Ahead of a key meeting Tuesday to weigh the potential approval of midomafetamine, or MDMA, for patients with post-traumatic stress disorder, the Food and Drug Administration is proposing a new set of restrictions on how eligible patients would be able to get the drug.

Details of the FDA’s proposal were published Friday in a set of documents released by the agency ahead of an advisory committee meeting next week. 

After the panel votes, drugmaker Lykos Therapeutics says the FDA is expected to make a decision by Aug. 11 on whether to approve its approach for patients with PTSD: a four-month course of MDMA combined with psychotherapy.

Among the FDA’s questions for the committee is whether the benefits of MDMA, combined with the FDA’s proposed restrictions on prescriptions for the hallucinogenic drug, will be enough to outweigh its risks.

“Patient impairment is an expected effect from midomafetamine administration and there must be safeguards to mitigate serious harm from patient impairment, similar to the risk mitigation in the clinical trials, to support patient safety,” the FDA’s reviewers said in a briefing document ahead of the meeting.

Under the proposal, administering MDMA would be restricted to healthcare facilities that agree to ensure at least two providers are onsite to monitor patients while taking the drug.

Patients will need to be monitored for at least eight hours, until they are psychologically stable enough to be discharged to an adult after the session. During the trials, many ended up staying overnight at study sites, being monitored by therapists.
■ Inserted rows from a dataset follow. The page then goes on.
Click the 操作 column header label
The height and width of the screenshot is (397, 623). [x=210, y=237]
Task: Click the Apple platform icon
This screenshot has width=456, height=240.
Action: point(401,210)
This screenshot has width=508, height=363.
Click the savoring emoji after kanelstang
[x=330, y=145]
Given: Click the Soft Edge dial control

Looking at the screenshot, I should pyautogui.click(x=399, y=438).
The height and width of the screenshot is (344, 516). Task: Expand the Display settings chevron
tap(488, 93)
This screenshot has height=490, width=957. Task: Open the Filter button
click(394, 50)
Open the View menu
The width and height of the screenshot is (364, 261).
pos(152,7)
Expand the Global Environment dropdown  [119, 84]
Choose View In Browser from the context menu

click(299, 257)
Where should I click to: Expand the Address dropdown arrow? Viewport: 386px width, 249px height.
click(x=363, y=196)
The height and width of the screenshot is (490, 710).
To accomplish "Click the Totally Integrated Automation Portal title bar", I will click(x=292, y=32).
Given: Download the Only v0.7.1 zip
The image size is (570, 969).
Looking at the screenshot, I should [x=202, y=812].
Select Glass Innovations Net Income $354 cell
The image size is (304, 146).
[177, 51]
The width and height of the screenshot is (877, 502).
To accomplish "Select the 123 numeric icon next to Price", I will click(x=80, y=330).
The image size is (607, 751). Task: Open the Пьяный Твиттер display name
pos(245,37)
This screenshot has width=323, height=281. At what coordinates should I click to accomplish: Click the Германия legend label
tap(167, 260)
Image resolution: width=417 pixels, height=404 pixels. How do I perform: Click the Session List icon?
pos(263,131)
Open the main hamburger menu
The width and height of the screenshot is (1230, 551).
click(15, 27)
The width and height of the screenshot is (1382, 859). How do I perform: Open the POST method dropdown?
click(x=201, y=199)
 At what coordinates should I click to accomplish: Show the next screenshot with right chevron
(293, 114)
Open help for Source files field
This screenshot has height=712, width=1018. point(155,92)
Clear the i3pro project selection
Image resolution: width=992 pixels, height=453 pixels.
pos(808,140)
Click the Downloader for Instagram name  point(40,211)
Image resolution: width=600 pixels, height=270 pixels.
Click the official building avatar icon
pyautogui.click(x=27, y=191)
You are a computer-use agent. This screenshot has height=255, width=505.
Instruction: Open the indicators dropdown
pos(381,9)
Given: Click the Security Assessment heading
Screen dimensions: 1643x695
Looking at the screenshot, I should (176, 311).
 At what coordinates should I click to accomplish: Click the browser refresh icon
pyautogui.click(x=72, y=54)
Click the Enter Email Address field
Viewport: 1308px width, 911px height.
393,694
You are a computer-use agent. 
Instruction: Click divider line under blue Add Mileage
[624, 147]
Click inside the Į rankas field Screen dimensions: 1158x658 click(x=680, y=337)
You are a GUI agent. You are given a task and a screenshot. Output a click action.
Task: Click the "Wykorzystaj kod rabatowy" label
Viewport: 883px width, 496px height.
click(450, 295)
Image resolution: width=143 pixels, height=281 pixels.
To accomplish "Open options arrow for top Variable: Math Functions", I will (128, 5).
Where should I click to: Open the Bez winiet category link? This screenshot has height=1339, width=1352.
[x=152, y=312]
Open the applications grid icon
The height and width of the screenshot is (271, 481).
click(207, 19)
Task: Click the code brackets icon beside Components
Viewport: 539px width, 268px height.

Providers will also need to prepare for some physical risks. In the trials, one participant was hospitalized after MDMA was suspected to have exacerbated a pre-existing heart problem.

Patients will also need to be enrolled in a registry tracking side effects and issues that come up from the sessions, as well as how they are faring following completion of the treatment.

“We are also concerned about worsening of psychological disorders that cause disability or that may lead to hospitalization or death, and suicidal behaviors and ideation,” the FDA said.

The drugmaker has also been in talks with the FDA over other steps to curb risks of the drug, like providing the product in only single dose packages aimed at limiting the risk of “nonmedical use,” Lykos said in their briefing document.

The FDA often turns to its authority to apply additional restrictions on prescription drugs, dubbed Risk Evaluation and Mitigation Strategies or REMS, to curb the pitfalls of drugs that it thinks would otherwise be too dangerous to approve.

Nasal sprays of hallucinogen esketamine to treat depression, branded as Spravato, were also approved in 2019 under these kinds of REMS restrictions.

Additional restrictions could be imposed by a different agency – the Drug Enforcement Administration – which will be responsible for “rescheduling” the drug. 

The DEA currently deems MDMA or “ecstasy” to be a Schedule I drug, alongside other substances like heroin which the DEA says have “no currently accepted medical use and a high potential for abuse.”